Coding Skill Is Not General Intelligence

In humans, being an excellent programmer does not automatically make someone a great manager, strategist, or operator. Coding is a powerful but narrow cognitive skill.

The same applies to AI.

An AI that writes excellent code does not necessarily understand human motivations or incentives, adapt goals as circumstances change, reason robustly across unrelated domains, or operate effectively when success criteria are unclear.

Fluency at one layer of abstraction should not be mistaken for general intelligence.

AGI Requires More Than Better Code Generation

If we take AGI seriously — even purely digital AGI — the required capabilities go far beyond writing code.

Current models lack persistent agency. They respond to prompts but do not maintain goals across time, initiate action independently, or revise their objectives based on accumulated experience. They operate in isolated episodes rather than as continuous participants in ongoing work.

They lack grounded world models. They can describe how systems behave but do not maintain robust internal representations that update correctly as situations evolve. They predict text, not dynamics.

They lack genuine adaptability under ambiguity. When instructions are vague, contradictory, or simply wrong, current systems either fail silently or confabulate. They cannot recognize when to push back, ask for clarification, or abandon a flawed premise.

They lack the ability to manage open-ended goals. Real work involves objectives that shift, compete, and require continuous reprioritization. Current models optimize for the immediate prompt, not for long-term outcomes that require sustained judgment.

Coding models exercise only a fraction of this capability stack.

What Would Actually Convince Me

I'll be more speculative here, but I think it's worth being concrete about what would actually shift my view.

I would be convinced that digital AGI exists not when a system writes great code, but when it can operate as a first-class, autonomous participant in a digital workplace.

I'd expect it to take vague, high-level goals and turn them into concrete, multi-week plans. To ask clarifying questions without being prompted. To revise its approach as new information arrives. To maintain long-term context across many interactions. It shouldn't just follow instructions but adapt its goals, recognize mistakes, and correct itself without explicit feedback.

Crucially, it wouldn't be a system that only works when prompted. An AGI should be persistently present and capable of initiative — surfacing issues, starting conversations, and escalating concerns on its own when context demands it.

Operationally, it should have full parity with humans in digital environments: natural, full-duplex communication; shared context through screen-level awareness or equivalent; and the ability to use the same tools humans use — browsers, documents, terminals, dashboards — without special scaffolding.

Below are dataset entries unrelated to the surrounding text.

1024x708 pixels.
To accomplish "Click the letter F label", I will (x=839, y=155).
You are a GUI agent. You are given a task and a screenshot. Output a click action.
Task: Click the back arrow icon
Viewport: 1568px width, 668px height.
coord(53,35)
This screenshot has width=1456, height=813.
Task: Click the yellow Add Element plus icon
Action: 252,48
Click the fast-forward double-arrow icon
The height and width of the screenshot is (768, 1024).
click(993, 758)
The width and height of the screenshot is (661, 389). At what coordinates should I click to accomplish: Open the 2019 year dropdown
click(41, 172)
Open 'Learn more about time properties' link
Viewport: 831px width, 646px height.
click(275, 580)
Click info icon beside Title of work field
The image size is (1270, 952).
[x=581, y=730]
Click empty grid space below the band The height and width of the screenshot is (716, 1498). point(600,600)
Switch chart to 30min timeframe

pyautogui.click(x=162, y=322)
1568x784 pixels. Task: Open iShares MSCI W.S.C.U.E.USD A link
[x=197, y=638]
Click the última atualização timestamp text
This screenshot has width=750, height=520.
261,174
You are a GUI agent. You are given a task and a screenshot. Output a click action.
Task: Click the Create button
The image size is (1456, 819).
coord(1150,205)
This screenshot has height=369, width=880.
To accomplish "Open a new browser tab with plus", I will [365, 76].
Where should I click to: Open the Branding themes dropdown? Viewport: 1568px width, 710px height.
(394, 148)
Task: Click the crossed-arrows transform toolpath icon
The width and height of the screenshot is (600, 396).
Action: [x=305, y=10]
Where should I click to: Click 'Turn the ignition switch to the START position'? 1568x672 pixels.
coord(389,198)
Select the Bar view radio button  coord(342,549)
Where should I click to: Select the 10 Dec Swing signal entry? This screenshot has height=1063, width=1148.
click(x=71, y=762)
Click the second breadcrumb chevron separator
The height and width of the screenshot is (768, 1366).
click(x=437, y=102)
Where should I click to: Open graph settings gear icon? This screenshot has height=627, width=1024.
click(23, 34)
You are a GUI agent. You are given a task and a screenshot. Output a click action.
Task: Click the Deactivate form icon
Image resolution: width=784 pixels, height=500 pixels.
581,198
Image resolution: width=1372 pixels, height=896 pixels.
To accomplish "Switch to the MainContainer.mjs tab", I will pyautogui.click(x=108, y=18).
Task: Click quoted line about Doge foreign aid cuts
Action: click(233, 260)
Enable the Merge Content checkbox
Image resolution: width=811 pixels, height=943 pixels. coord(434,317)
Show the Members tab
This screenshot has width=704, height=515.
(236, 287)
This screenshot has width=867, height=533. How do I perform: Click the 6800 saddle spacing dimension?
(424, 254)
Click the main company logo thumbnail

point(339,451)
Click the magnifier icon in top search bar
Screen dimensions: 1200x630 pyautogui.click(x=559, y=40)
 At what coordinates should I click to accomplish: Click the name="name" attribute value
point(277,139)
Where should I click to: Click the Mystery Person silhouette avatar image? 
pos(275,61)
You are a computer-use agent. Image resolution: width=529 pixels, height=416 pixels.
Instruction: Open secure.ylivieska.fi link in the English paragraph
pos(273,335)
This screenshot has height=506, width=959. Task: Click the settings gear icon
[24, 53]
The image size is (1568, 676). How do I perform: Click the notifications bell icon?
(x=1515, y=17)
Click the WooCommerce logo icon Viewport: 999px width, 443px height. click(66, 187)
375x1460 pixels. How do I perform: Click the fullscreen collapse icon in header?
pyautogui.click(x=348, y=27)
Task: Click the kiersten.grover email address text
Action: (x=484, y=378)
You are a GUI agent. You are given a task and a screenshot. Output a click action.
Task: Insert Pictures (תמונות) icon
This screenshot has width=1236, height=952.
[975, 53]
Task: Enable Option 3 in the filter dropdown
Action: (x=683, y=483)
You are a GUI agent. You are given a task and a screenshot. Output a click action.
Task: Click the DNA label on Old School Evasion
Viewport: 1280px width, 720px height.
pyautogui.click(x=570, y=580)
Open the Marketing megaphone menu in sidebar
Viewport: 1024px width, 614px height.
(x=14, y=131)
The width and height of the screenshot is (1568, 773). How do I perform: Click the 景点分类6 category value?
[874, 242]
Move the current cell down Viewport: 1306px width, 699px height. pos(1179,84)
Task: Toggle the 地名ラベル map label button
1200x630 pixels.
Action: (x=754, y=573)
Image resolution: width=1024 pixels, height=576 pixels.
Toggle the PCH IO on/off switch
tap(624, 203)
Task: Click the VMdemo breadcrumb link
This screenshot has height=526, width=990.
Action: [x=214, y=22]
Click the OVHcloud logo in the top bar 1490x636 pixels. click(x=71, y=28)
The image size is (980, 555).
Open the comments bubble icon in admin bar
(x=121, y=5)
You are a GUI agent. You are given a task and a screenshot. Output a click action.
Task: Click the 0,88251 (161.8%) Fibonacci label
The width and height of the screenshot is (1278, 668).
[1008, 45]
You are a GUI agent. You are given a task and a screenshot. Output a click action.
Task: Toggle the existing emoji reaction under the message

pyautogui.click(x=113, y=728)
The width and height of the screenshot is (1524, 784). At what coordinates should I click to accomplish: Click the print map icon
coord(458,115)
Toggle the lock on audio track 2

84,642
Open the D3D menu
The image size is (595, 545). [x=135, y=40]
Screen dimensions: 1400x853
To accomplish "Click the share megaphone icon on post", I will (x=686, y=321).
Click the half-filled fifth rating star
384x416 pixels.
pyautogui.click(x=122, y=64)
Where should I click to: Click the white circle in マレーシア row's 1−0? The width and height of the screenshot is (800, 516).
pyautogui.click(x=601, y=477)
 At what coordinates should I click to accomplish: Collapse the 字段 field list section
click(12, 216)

In short, AGI has arrived when an AI can function as a reliable, self-directed knowledge worker in an open-ended digital environment — handling ambiguity, taking initiative, and bearing real responsibility for outcomes.

Conclusion

Better coding models represent real and meaningful progress. They will continue to reshape how software is written and push engineers toward higher levels of abstraction.

But they do not imply that AGI is around the corner.

What's being automated is primarily execution under structure, not judgment under uncertainty. The hardest parts of software engineering — like the hardest parts of most knowledge work — live in the messy regime of shifting constraints, incomplete information, and human complexity.

AGI won't arrive because AI learned to write better code.

It will arrive — if it does — when machines learn to operate reliably in the mess.